Fetch: noun: The distance traveled by wind or waves across open water; the distance a vessel must sail to reach open water.
Kathlene Postma’s performance of “Fetch” is this Thursday at 7 pm, at the Hollow Earth Radio performance space. The story’s title comes from a nautical term (definition above) and is one of several terms that organize the story. I asked Kathlene about it in anticipation of her reading.
AS: How did you come to use nautical terminology as headings for the sections of “Fetch”? Did the terms come before the story? Did the story call for the terms?
Kathlene Postma: Great question! The nautical terminology and the story “Fetch” grew up together. My husband and I are both teachers, and we have three school-age daughters. Every day at least one or more persons in my house are memorizing terms or figuring out how to explain them. In this story Georgia, the central character tries to understand something as mammoth as Lake Superior while also struggling with the results of a terrible car accident.The funny thing about words and their definitions is the way in which a person comes to comprehend them.

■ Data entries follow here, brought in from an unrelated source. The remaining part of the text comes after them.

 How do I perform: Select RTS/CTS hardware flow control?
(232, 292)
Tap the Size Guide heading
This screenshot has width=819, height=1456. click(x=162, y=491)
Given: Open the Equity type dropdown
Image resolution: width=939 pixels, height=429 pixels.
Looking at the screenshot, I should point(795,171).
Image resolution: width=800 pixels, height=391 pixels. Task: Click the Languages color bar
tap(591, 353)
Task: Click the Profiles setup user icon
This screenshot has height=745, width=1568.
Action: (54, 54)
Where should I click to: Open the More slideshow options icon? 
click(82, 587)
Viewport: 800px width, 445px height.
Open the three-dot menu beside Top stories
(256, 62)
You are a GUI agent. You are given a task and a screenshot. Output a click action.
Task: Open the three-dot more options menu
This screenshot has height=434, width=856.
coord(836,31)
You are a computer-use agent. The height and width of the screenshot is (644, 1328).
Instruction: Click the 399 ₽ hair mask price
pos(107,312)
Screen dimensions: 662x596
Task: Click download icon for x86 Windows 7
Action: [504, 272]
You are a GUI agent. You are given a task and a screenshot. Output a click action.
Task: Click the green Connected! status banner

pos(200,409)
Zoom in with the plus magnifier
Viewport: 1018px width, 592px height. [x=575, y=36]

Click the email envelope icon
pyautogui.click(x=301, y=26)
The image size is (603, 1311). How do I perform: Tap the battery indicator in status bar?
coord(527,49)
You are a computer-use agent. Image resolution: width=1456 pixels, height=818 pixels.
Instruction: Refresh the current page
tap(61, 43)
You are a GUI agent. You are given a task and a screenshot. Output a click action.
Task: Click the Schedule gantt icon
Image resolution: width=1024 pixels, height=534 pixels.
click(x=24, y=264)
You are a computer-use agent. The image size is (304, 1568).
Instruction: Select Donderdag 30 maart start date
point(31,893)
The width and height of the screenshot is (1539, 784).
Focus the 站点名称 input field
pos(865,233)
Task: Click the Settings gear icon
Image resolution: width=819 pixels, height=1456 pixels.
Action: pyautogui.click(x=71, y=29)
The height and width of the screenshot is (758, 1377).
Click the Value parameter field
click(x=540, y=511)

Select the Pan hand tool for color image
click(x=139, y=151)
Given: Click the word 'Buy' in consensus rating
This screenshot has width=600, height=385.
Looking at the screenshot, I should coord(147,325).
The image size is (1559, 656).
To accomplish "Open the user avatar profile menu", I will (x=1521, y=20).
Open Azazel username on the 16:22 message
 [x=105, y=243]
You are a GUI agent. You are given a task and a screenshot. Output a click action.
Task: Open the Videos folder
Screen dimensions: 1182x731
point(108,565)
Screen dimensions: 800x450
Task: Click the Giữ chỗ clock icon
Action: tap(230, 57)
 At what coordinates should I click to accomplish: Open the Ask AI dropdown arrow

Our lives are layered with seemingly random but powerful impressions and events–a car accident, a new town, a shattered foot–and those can saturate abstract words or principles we might be memorizing in school. If you teach, you spend most of your time organizing knowledge for a group of students, but what happens creatively within that organization is unique to each student. You can’t control what an individual does with the information you provide or the way it integrates into who she or he is becoming. There is a magic in how that works. With this story I try to explore the illogical beauty of the process. For Georgia, the nautical terms are peripheral–she merely learns them to help another teacher–but they help organize for the reader the direction her life takes.